[Dataset rows]:
>> Start
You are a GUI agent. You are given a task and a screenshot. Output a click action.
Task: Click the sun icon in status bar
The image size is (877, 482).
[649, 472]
>> End
>> Start
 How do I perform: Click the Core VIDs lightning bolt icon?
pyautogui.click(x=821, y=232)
>> End
Duplicate the data without alteration, covering everything from the line containing "How do I perform: Click" down to the line containing "pyautogui.click(x=821, y=232)", with both of those lines included.

[The reply]:
 How do I perform: Click the Core VIDs lightning bolt icon?
pyautogui.click(x=821, y=232)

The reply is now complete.